A last-minute bipartisan vote gave President Obama the power to expedite the trade bill process on Friday night, as the Senate voted 62-37 in favor of a six-year Trade Promotion Authority (TPA) measure. The TPA allows the president to submit trade agreements to Congress for approval without allowing them the ability to change any of the content within, thereby giving global trade partners ease of mind in signing pacts with the United States, supporters have argued. On Friday evening Senate Finance Chariman Orrin Hatch (R-Utah) told reporters that the vote was a monumental one.
"It's important to President Obama, and it's important to a lot of us here in the chamber," said Hatch, calling efforts by Senate Democrats to stall the movement by suggesting amendments to the TPA unreasonable. "We're not going to do that," added Hatch. "Let's face it, we're not going to debate this all over again."

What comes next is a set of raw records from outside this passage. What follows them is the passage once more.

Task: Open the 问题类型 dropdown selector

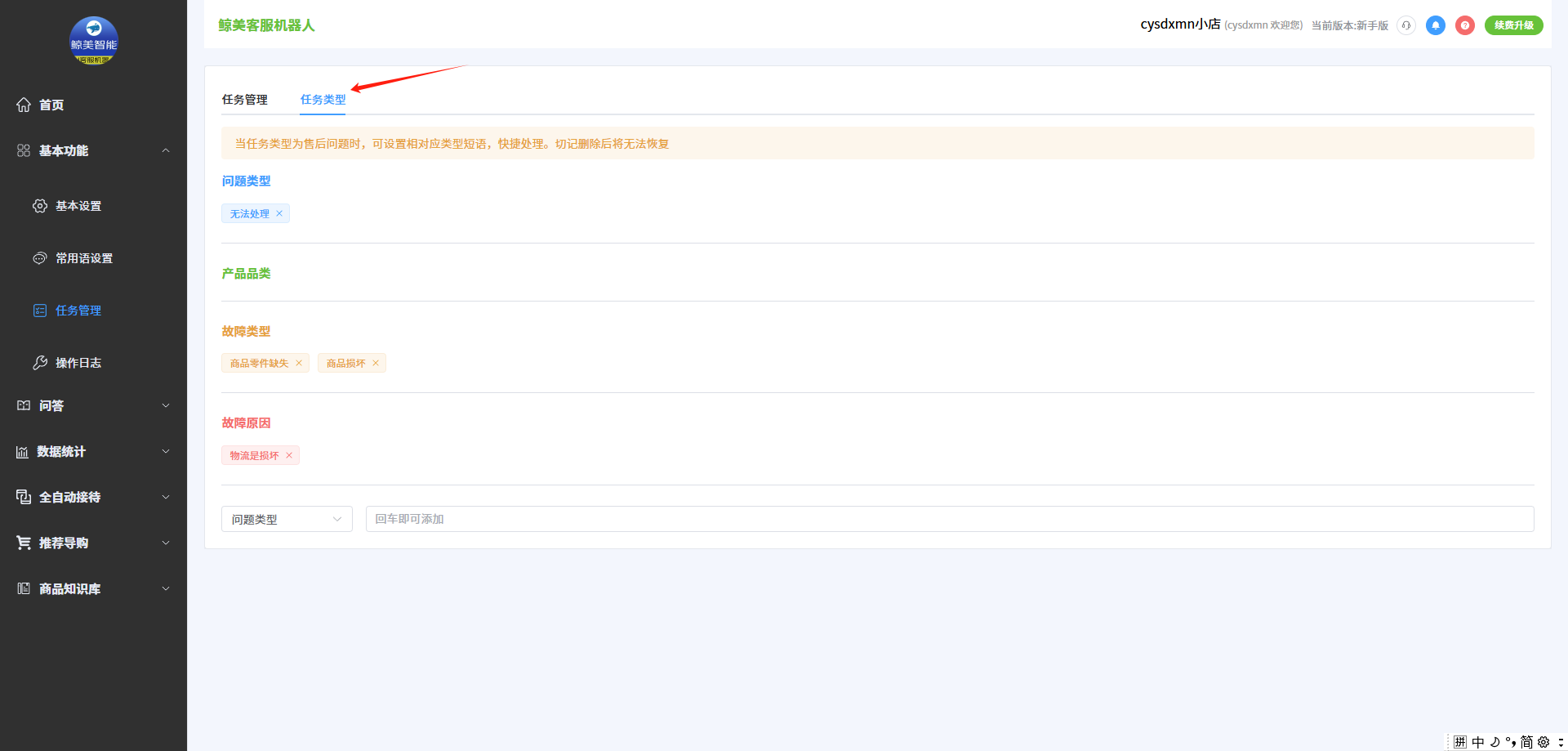Action: [287, 519]
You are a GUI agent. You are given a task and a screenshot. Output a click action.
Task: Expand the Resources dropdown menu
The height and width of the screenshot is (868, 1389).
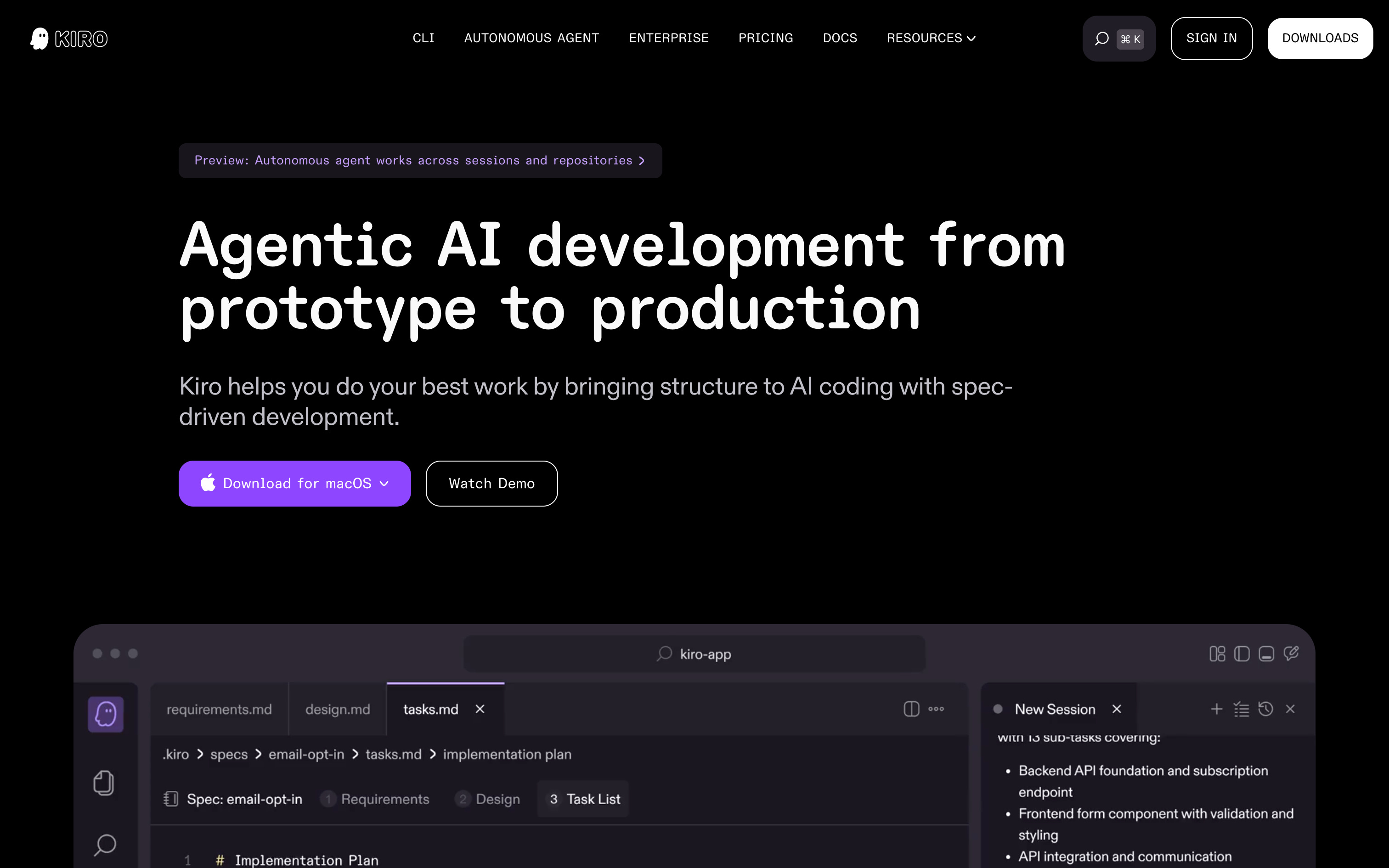coord(931,38)
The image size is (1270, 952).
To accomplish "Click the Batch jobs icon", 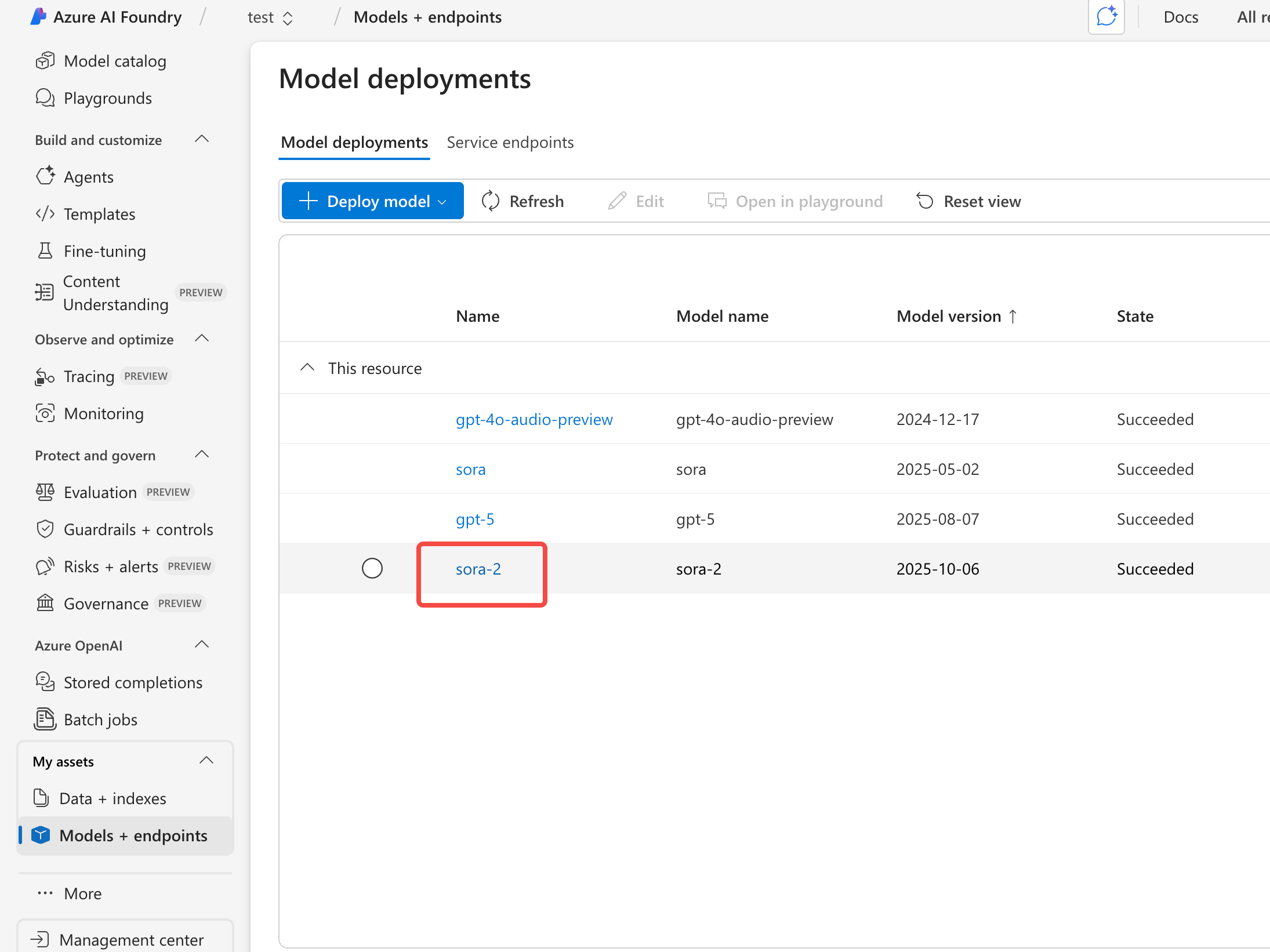I will pyautogui.click(x=45, y=720).
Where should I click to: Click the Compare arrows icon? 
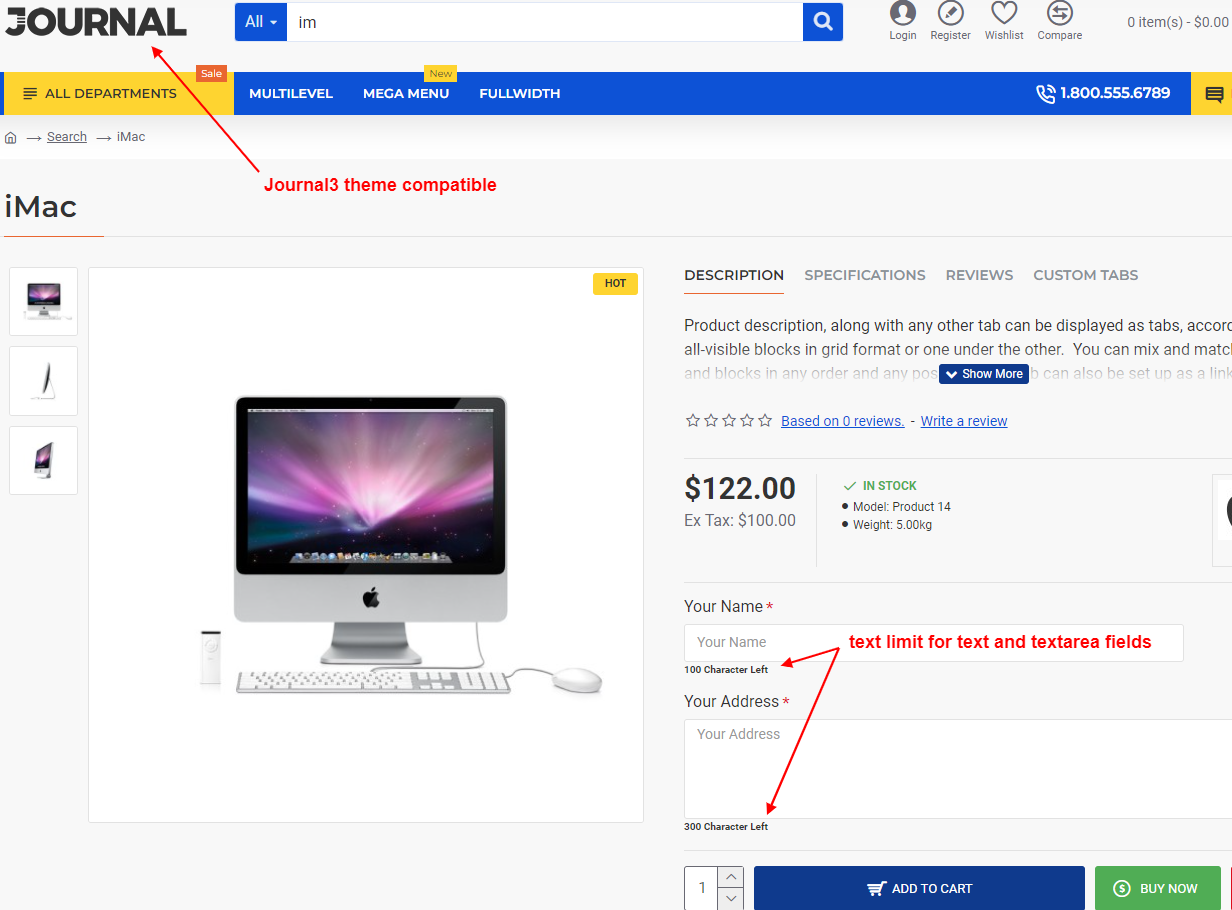point(1059,14)
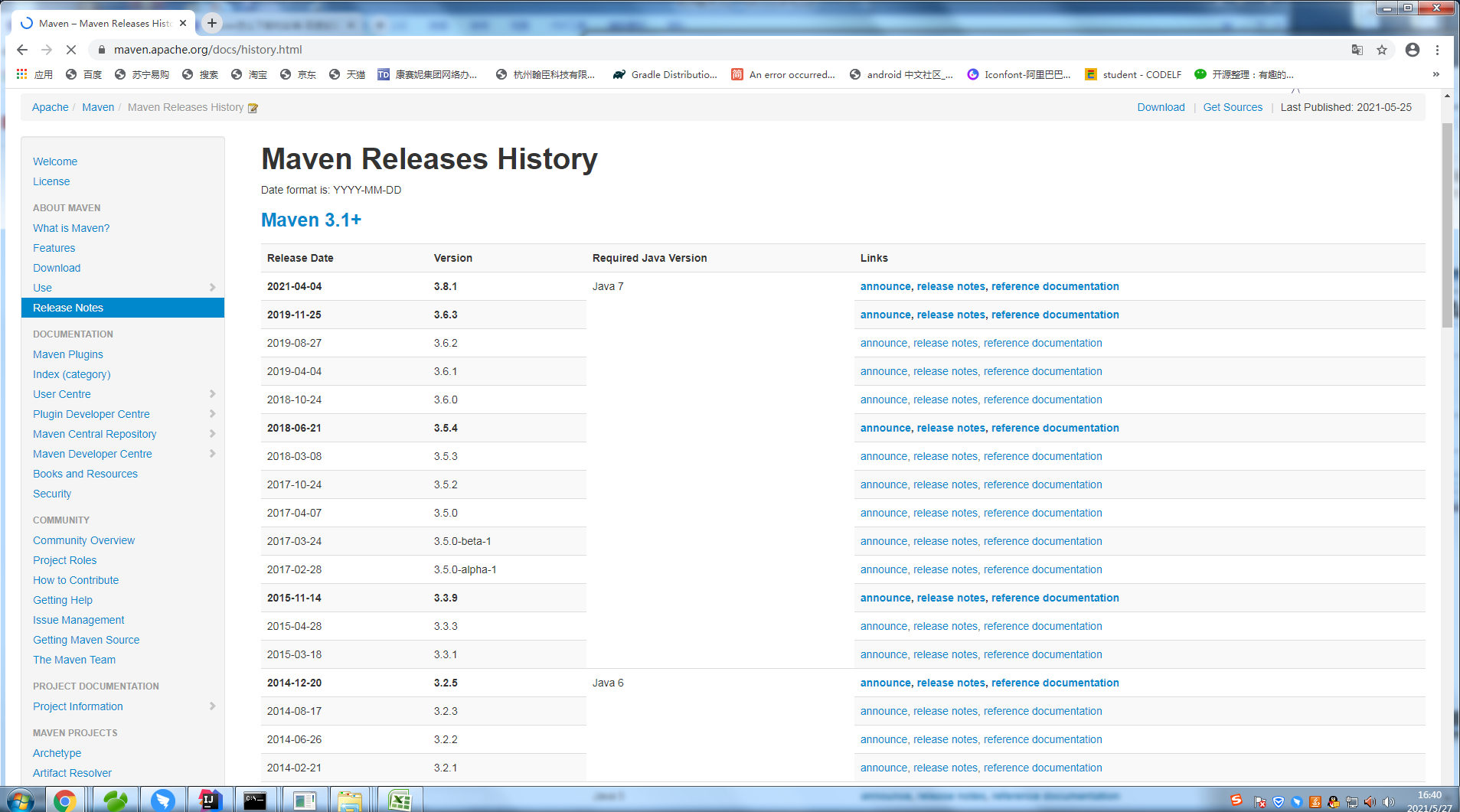Viewport: 1460px width, 812px height.
Task: Click the page reload stop icon
Action: 70,49
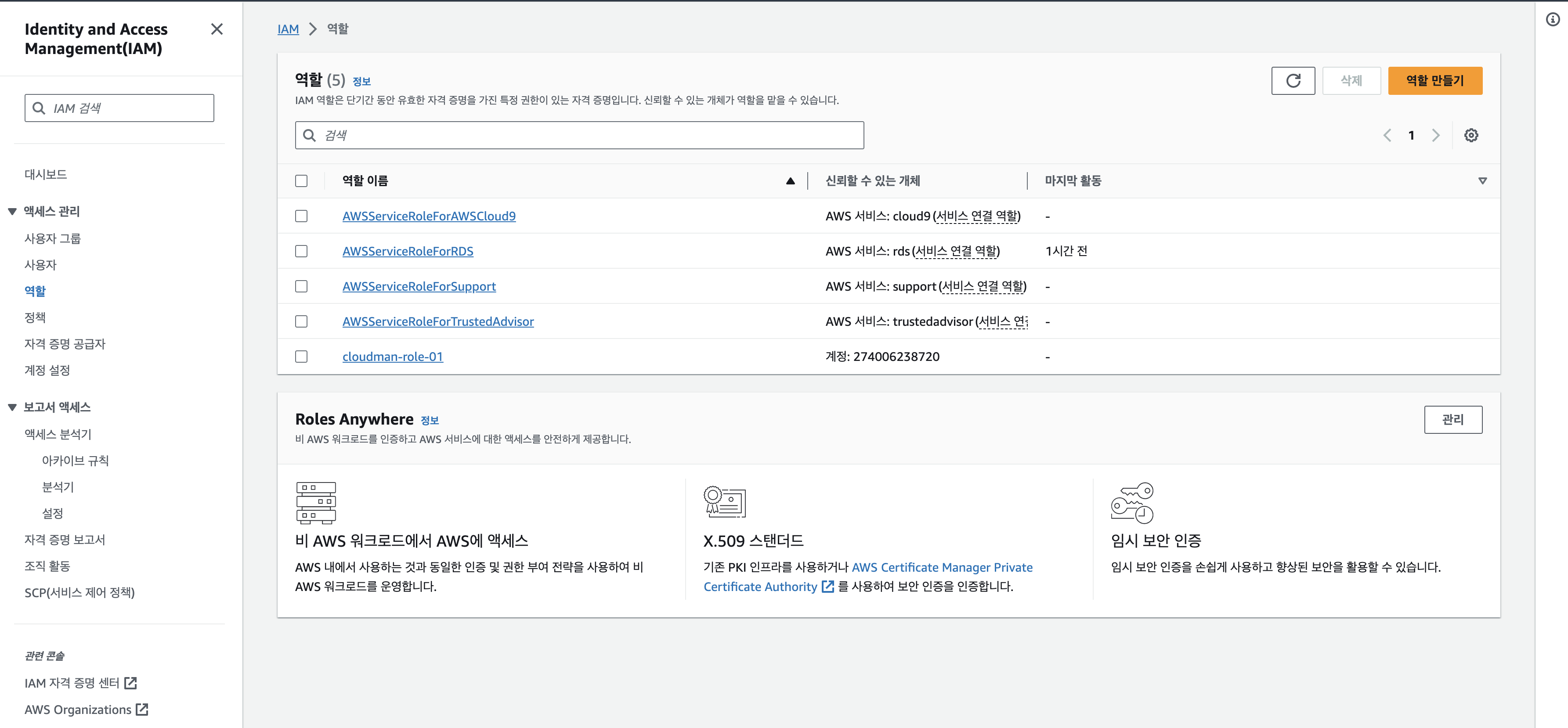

The debate over the TPA has been a closely watched battle because it has created strange bedfellows in both Congress and the Obama administration. Generally lauded by Republicans and shunned by Democrats, the TPA has jostled the usual partisan deference and pitted traditional allies against one another.
In early May, former Arkansas governor and 2016 candidate Mike Huckabee, who — along with Democrats like Senator Elizabeth Warren (D-Mass.) — opposes the measure, called the hypothetical passage of the TPA a grievous error.
"Why do we ever want to again believe," said Huckabee, "that the government fast-tracking something without thoroughly understanding the implications is the best way to go?"